The Option Pricing Model (OPM) is the IRS-accepted methodology for allocating total enterprise value between different share classes in a 409A valuation, treating each equity class as a call option on the company with exercise prices set at the liquidation preference breakpoints of the preferred stock.

Published April 20, 2026
3 min read

Key Takeaways

  • OPM is required for any company with preferred stock and liquidation preferences
  • OPM treats each share class as a call option on total enterprise value
  • Breakpoints are set at each liquidation preference level in the cap table
  • Key inputs are: enterprise value, volatility, expected term, risk-free rate, and DLOM
  • Higher volatility generally increases common stock value in the OPM
  • Longer expected time to liquidity reduces common stock value by applying more discounting

What is the Option Pricing Model?

The Option Pricing Model (OPM) is a mathematical framework used in 409A valuations to allocate a company's total enterprise value among its various classes of equity — common stock, seed preferred, Series A preferred, Series B preferred, options, and warrants — in a way that accurately reflects the economic rights of each class.
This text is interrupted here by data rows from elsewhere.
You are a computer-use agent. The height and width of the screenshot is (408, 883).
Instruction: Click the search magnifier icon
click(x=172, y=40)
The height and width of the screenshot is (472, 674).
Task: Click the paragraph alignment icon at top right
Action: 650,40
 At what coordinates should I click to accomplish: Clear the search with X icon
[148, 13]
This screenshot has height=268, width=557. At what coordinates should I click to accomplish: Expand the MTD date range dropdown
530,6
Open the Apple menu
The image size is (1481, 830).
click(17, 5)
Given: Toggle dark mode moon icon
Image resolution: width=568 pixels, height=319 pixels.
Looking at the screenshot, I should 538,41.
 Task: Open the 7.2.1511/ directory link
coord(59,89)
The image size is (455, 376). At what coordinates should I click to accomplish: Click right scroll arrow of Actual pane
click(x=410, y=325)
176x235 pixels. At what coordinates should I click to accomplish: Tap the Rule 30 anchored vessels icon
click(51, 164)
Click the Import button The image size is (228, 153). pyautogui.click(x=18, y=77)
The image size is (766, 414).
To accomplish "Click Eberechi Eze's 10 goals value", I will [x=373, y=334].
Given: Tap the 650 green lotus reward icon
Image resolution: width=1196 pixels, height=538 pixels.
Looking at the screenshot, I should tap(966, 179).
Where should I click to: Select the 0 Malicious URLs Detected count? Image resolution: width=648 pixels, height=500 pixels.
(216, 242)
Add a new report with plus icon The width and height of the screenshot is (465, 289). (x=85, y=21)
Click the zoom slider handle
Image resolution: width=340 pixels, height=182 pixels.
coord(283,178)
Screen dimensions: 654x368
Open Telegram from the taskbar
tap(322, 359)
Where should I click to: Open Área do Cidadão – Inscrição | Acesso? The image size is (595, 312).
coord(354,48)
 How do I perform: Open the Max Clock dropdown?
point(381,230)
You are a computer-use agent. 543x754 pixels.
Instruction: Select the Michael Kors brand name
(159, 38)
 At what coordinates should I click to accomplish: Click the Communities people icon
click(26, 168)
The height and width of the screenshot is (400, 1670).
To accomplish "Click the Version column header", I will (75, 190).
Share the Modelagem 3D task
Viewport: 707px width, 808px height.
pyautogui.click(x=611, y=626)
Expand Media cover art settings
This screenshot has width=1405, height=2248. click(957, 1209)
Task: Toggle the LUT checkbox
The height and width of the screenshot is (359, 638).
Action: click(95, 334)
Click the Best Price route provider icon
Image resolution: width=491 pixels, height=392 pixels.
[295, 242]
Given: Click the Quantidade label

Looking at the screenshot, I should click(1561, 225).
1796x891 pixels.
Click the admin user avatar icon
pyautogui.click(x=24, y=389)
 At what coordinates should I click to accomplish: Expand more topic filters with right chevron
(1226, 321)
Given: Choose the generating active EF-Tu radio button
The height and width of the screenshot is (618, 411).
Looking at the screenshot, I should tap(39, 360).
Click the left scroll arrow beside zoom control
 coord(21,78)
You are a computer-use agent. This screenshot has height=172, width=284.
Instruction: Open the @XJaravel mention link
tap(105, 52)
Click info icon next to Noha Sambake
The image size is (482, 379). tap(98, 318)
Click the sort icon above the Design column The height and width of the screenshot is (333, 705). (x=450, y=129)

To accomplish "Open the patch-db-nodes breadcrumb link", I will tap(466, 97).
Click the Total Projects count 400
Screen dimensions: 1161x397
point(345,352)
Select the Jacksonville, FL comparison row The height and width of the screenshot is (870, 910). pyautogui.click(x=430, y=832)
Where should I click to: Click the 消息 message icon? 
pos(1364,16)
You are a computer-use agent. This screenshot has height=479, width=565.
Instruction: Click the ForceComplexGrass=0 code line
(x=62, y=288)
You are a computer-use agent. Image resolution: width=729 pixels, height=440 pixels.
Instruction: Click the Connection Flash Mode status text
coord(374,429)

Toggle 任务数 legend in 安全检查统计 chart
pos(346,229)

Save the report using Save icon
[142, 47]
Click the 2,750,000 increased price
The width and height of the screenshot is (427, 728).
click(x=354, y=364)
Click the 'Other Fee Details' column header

The core insight of the OPM is that equity classes in a venture-backed company behave like a series of call options on the total enterprise value, each with a different "exercise price" set by the liquidation preferences in the cap table.

OPM Breakpoints

Breakpoints are the enterprise values at which each preferred class begins to participate in proceeds beyond its liquidation preference. For example:

  • Breakpoint 1 ($0): All classes participate in enterprise value above zero (up to the first liquidation preference)
  • Breakpoint 2 ($5M - Seed liquidation preference): After seed preferred investors recover their $5M, remaining proceeds are shared proportionally
  • Breakpoint 3 ($15M - Seed + Series A preferences): After all senior preferences are satisfied, common and converted preferred share proportionally in upside

Key OPM Inputs and Assumptions

  • Total Enterprise Value: Derived from the primary valuation approaches (market comparables, DCF, or backsolve from last round)
  • Expected Term: Estimated time to liquidity event (typically 3–5 years for Series A, 1–2 years for late-stage). Shorter term = less time value = lower common stock value
  • Volatility: Annualized volatility of comparable public company stock returns. Higher volatility generally benefits common stockholders by increasing the probability of high-value outcomes
  • Risk-Free Rate: US Treasury bond yield matching the expected term
  • DLOM: Discount for Lack of Marketability applied to the allocated common stock value

OPM vs. PWERM

The OPM is most appropriate for earlier-stage companies (Pre-Seed through Series A) where there is significant uncertainty about the timing and nature of a liquidity event. The PWERM (Probability-Weighted Expected Return Method) is more appropriate for later-stage companies where specific exit scenarios can be modeled with meaningful probability estimates. Many Series B and later valuations use a hybrid approach — PWERM for scenario selection combined with OPM for allocation within each scenario.